A Thank You to the author of this blog site Jessica Chapel for the Ping Back. Much Appreciated.

Click onto my Horse Racing Tab. You’ll get the full picture.

Posted by Longshot on February 17, 2011 @ 2:19 am

OTBs everywhere are a beautiful vision, John. I don’t know why an off-track culture didn’t develop earlier in Massachusetts — it could be that with so many dog tracks, harness tracks, and thoroughbred tracks, all within a few miles drive, no one saw the need — but I do know why it won’t happen now. The Massachusetts Lottery took in $903 million in 2010. It’s the most profitable lottery per capita in the US, and the powerful state lottery commission is very protective of its revenue. You can play Keno at just about every convenience store and most bars. You can buy scratch-off tickets every 100 feet. There’s no way the Lottery would ever allow racing to compete in those spaces.

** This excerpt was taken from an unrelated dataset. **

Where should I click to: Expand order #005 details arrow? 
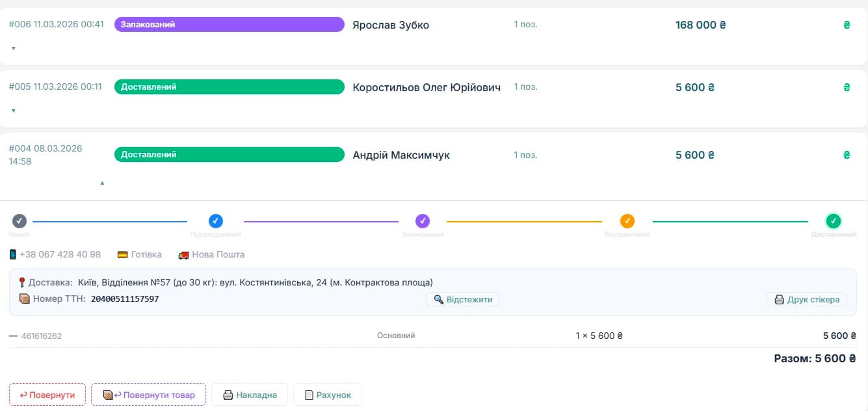point(13,111)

Posted by Jessica on February 17, 2011 @ 6:41 am

Ohio passed OTB in the late 1990s. Each of the seven pari-mutuel facilities (three Thoroughbred tracks plus four harness tracks) were on board a quick rollout of parlors throughout the state. Even the rural–more fundamentalist–areas were willing to embrace OTB because nearly all country fairs in Ohio offered pari-mutuel wagering on harness racing. It wasn’t seen as an expansion of gambling from a geography perspective so much as an expansion of opportunity where it already existed.

Then at the last minute some intrepid legislator attached a rider on the bill that added a 3% surcharge on wagers. Nearly everyone backed out and only two OTBs opened and only one of those has survived.

The racing industry in Ohio has spent ungodly sums trying to get slots, but it would be a lot healthier now if it had spent just a fraction of that on getting the OTB law changed and expanding its actual core product.

Posted by EJXD2 on February 17, 2011 @ 8:33 am

And there you have it …
Massive frustration from Longshot because horsemen that are getting socked can’t unite and an entire Ohio racing industry that buckled because of one legislator. More people should take away lessons from what just went down in Egypt — if you can topple an entire entrenched government by taking to the streets in numbers, you can surely put down a puny legislator by marshaling forces and making loud noise every single day until you get what you need to survive. What is it about the makeup of horsemen that they can’t successfully fight for their own interests even when those interests are beneficial to the state?